- **WORK REQUEST**
Find how many lines in the entries below carry the word "Expand" and answer with only that figure.

[INPUT DATA]

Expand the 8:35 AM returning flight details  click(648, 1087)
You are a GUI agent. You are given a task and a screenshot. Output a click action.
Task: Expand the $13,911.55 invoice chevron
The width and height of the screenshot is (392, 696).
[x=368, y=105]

[/INPUT DATA]
[INPUT DATA]

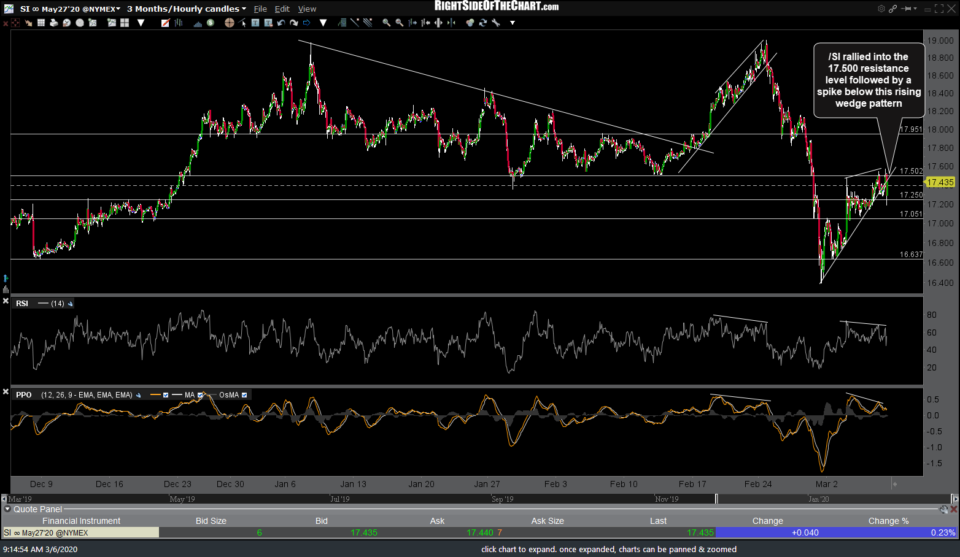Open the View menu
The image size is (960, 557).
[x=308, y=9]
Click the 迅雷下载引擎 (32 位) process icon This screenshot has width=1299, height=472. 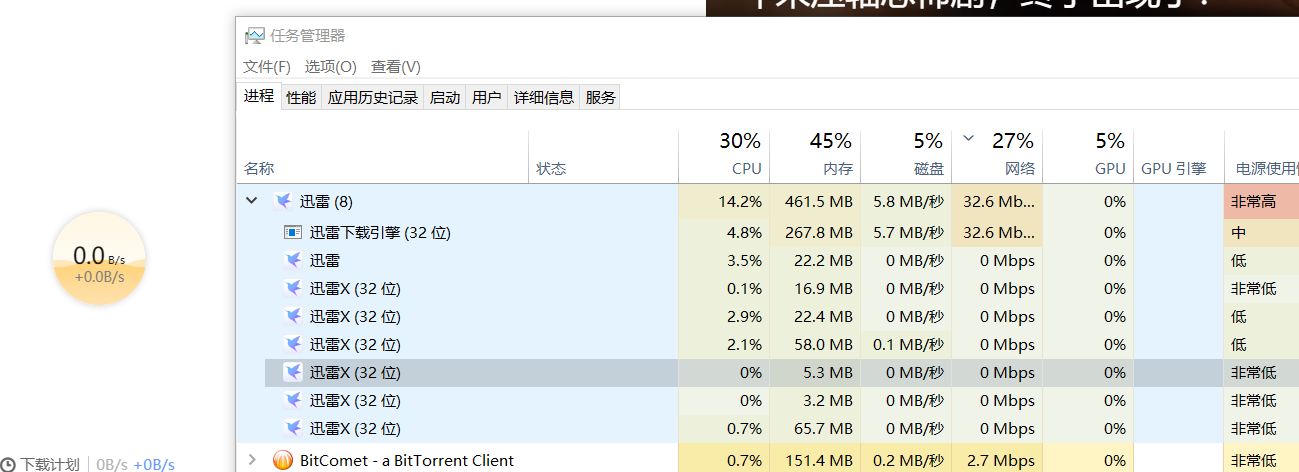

[/INPUT DATA]

- **YOUR RESPONSE**
2